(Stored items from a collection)
⁂
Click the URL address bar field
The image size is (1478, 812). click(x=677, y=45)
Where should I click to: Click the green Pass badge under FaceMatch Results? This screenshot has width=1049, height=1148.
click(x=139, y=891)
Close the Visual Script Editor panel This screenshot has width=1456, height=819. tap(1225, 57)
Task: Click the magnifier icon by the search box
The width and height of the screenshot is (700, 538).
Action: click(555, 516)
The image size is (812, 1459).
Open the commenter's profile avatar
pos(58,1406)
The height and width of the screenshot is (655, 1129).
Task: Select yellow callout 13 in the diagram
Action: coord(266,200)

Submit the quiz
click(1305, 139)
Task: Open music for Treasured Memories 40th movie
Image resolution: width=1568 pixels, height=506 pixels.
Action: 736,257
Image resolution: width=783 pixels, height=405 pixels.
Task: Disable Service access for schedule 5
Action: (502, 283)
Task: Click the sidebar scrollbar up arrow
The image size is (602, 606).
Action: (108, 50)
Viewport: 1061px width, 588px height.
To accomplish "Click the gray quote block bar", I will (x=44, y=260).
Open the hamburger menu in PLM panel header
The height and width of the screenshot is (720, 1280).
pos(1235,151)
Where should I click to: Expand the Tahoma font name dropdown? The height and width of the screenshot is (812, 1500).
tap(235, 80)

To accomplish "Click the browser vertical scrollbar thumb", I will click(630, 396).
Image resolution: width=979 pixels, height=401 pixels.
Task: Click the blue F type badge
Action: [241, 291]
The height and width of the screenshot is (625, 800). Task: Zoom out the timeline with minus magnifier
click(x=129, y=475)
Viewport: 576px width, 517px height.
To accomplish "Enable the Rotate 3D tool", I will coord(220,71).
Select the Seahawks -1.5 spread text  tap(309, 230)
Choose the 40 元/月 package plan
⁂
◆ Task item ◆
A precise copy of all the records is needed.

◆ The completed task ◆
Click the URL address bar field
The image size is (1478, 812). click(x=677, y=45)
Where should I click to: Click the green Pass badge under FaceMatch Results? This screenshot has width=1049, height=1148.
click(x=139, y=891)
Close the Visual Script Editor panel This screenshot has width=1456, height=819. tap(1225, 57)
Task: Click the magnifier icon by the search box
The width and height of the screenshot is (700, 538).
Action: click(555, 516)
The image size is (812, 1459).
Open the commenter's profile avatar
pos(58,1406)
The height and width of the screenshot is (655, 1129).
Task: Select yellow callout 13 in the diagram
Action: coord(266,200)

Submit the quiz
click(1305, 139)
Task: Open music for Treasured Memories 40th movie
Image resolution: width=1568 pixels, height=506 pixels.
Action: 736,257
Image resolution: width=783 pixels, height=405 pixels.
Task: Disable Service access for schedule 5
Action: (502, 283)
Task: Click the sidebar scrollbar up arrow
The image size is (602, 606).
Action: (108, 50)
Viewport: 1061px width, 588px height.
To accomplish "Click the gray quote block bar", I will (x=44, y=260).
Open the hamburger menu in PLM panel header
The height and width of the screenshot is (720, 1280).
pos(1235,151)
Where should I click to: Expand the Tahoma font name dropdown? The height and width of the screenshot is (812, 1500).
tap(235, 80)

To accomplish "Click the browser vertical scrollbar thumb", I will click(630, 396).
Image resolution: width=979 pixels, height=401 pixels.
Task: Click the blue F type badge
Action: [241, 291]
The height and width of the screenshot is (625, 800). Task: Zoom out the timeline with minus magnifier
click(x=129, y=475)
Viewport: 576px width, 517px height.
To accomplish "Enable the Rotate 3D tool", I will coord(220,71).
Select the Seahawks -1.5 spread text  tap(309, 230)
Choose the 40 元/月 package plan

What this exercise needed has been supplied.